High School Credit Union Offers Students Hands-on Financial Experience

Credit Union La Folette branch: Summit CU La Folette branch.Credit Union La Folette branch: Summit CU La Folette branch.At 11:30 on Thursday mornings, as other students rush to the school cafeteria, Alex Kiefer starts a shift at his internship, just steps away. For the next 45 minutes, he handles new account requests, deposits and withdrawals from his teachers and classmates at La Follette High School.

Kiefer is part of the school's new project that aims to improve financial literacy among students.

Launched this January, the in-school, student-run branch of Summit Credit Union is the first of its kind in Dane County. 

Spearheaded by Darrin Graham, who teaches business and marketing at La Follette, the project materialized after five years of planning.

“It’s a great starting point for conversations with our students about saving, budgeting and personal finances,” Graham said.

In addition, Principal Joe Gothard sees the branch as "a laboratory of learning," which offers his students hands-on experiences in the field of financial management.

Funded by Summit Credit Union, the branch sits at the school’s main entrance. It features two teller lines run by student interns and operates every weekday during lunch hour, serving La Follette students and staff.

According to Jenna Gordon, branch manager and La Follette alumna, the office handles many of the same transactions as a regular Summit branch, including loan applications.

“We are really excited to be on site to be able to help our students,” Gordon said. “[We] help them with financial literacy, to better understand what kind of options they have, not only to help save today with the saving tools, but also down the road.”

For student interns, this credit union project offers an opportunity to work in a professional setting and gain work experience even before attending college.

Kiefer works here two to three days a week.
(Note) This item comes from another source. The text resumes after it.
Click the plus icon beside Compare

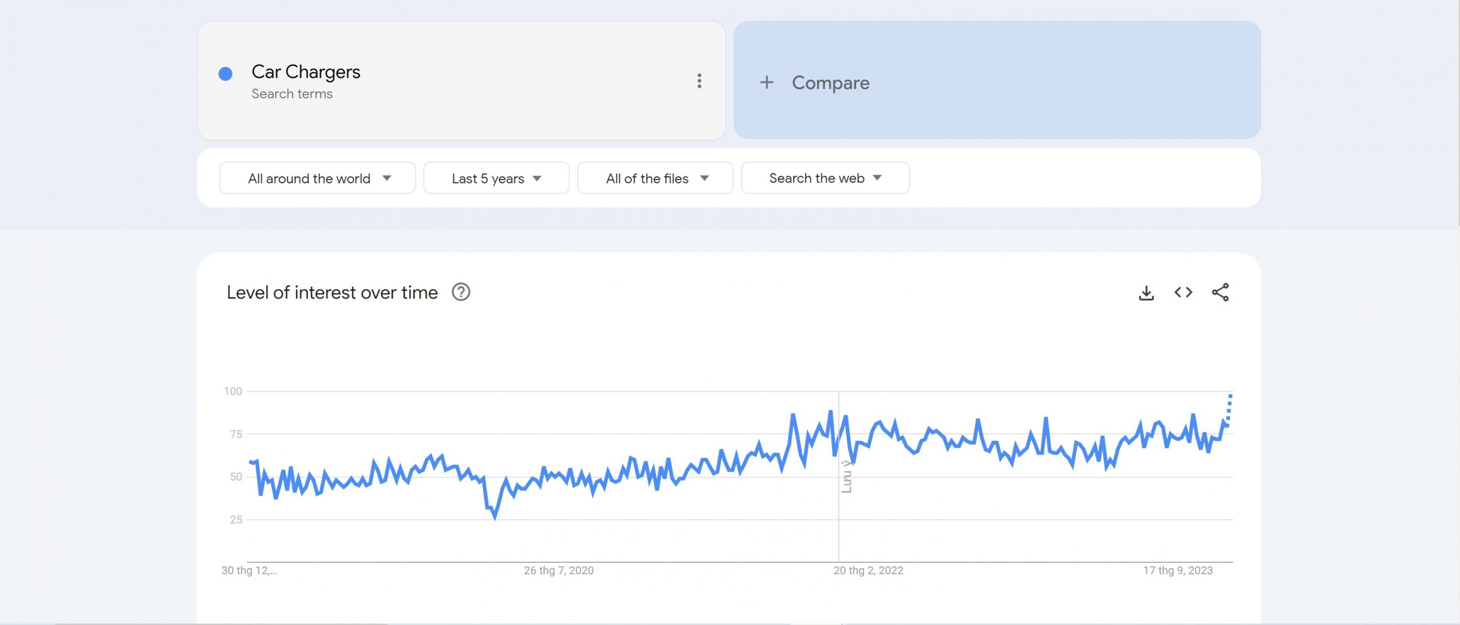pos(767,83)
The La Follette senior is interested in accounting and finance but before the teller internship, most of his accounting knowledge came from the classroom.
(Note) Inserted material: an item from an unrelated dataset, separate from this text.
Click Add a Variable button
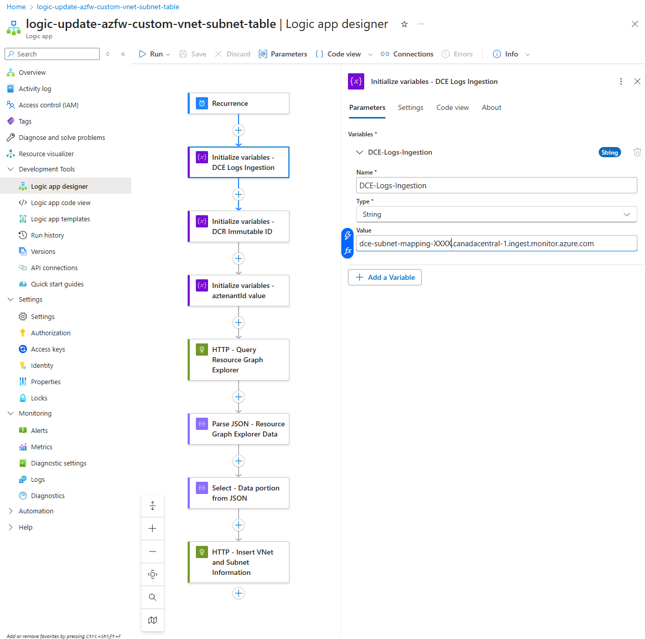The height and width of the screenshot is (639, 645). point(385,277)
“I’m here to get experiences and find out what it is like in the real business world,” he said.

This fall, Kiefer will start studying accounting at the University of Wisconsin-Whitewater.

To intern at the branch, students go through a full week of training with other new employees of Summit Credit Union.

“Of course, the training is tailored to them because they don’t need to know everything our normal staff would at a branch,” said Gordon. “But the basics of the training are not that different.”

Now that the La Follette branch is in full swing, Graham is setting his sights on bringing financial literacy to the rest of the community.

“We’d like to have possibly workshops for families of our students at night,” he said. “Not only do we want to impact our student body, we’d also like to impact the families of our students in terms of their knowledge of personal finance.”

Graham added that some Wisconsin school districts make financial literacy education a graduation requirement, but Madison is not one of them.

La Follotte is part of a growing club of high schools-credit union partnerships in the state. According to Wisconsin Credit Union League, by the end of 2010, the state had 109 student-run credit unions.

Superior School District in Northwestern Wisconsin, for example, hosts youth-run credit unions in all its schools, including at its six elementary schools.   

In Madison, Memorial High School is considering following La Follette’s lead and opening a credit union branch, said Graham.